Monday, September 1, 2014

Analysis of "Little Muchness" by Mary Ann Samyn

Original poem reprinted online here: "Little Muchness" by Mary Ann Samyn
More information about the Poet:  Mary Ann Samyn

Even after rereading this poem, I feel like I want to tie the couplets together and make them all connect, and in some instances there's some connection between stanzas in the beginning of the poem, but when the poem goes to an end there seems to be a disconnect.  I think this might also be a ghazal (image based first line, theoretical second line -- but no name in the last stanza).

"Some shouting and the tree came down branch by branch / my not so fast  a little late"  Past me noted the allusion to the lullaby with the first line.  Or at least that's my thought process when I read "tree came down branch by branch."  The line, though, could just be someone chopping down a tree with little or no allusion implanted with the first line and the weight should go on the brief second line which utilizes the speaker stating "not so fast" a little late. Is it against cutting down the tree?  Or something else.

The connection here continues with the next stanza, "Now the wood burns and as usual I think my house is on fire."  Here the connection leads to the dramatic -- the "wood" with very light metaphorical implication leads to the idea of burning -- this sort of apocalyptic image and ends with the deadpan, "Thus June ends."  I think here the speaker goes to two extremes in order to establish a deadpan speaker who can observe without being emotional, externally and personally.
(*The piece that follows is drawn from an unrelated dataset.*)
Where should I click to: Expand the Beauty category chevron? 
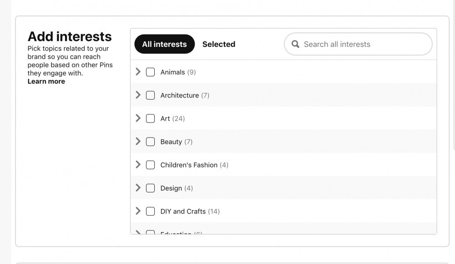138,142
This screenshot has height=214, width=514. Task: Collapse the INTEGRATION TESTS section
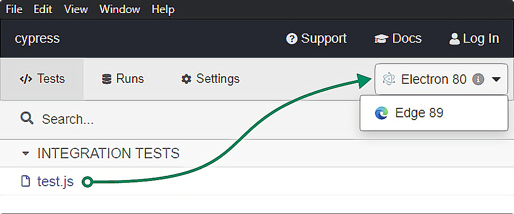[x=26, y=153]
"What is with the world, I asked, and laid my cheek against the mantle. / I'm certainly not the first."  The ambitiousness of the second line makes the first line pop because there is a sense of insight to the sentiment (or lack of).  When the speaker questions and lays her cheek on the mantel the speaker is, more or less, lost in thought and so when the speaker acknowledges not being the first to think this, the speaker inserts herself in a more historical tenor: who is the last?  where does she stand?  Well, technically, the speaker is currently "laid."

"The sunset shrugs--see ya--and goes over the next-to-last mountain. / This is what not settling looks like."  Note that there's a definite focus on position and apathy from the setting and a sense of irony from the speaker.  The anthropomorphizing of the sunset adds to the sense of apathy (as well as the curt leaving) as well as the specific description of the penultimate mountain indicates a reoccurrence.  "This is what not settling looks like" has a sense of irony because the apathy now has meaning behind it, but not reason.  Yes, being on the move and not settling might not go hand and hand with the tone, but it's the movement outside with the lack of movement inside that comes apparent.  Both the setting and the speaker don't have strong emotional ties which, in the case of this poem, requires a sense of settling (arguably).

"I suppose a brave man might take this opportunity to get braver,"  And with this situation a "brave" man would get "braver" -- this is internal, some kind of bravado that doesn't do anything but means something.

Meanwhile, from the same sense of apathetic nothing, "I'm done, so I'll wait in the kitchen."  Note the usage of action from the speaker.  And, yes, I can say this has gender implications, but I don't think that's the entirety of the point of this poem.  Rather, I feel the sense of apathy lingers in the background and causes the extremes (like the wood then house on fire):  bravado without action or action without bravado.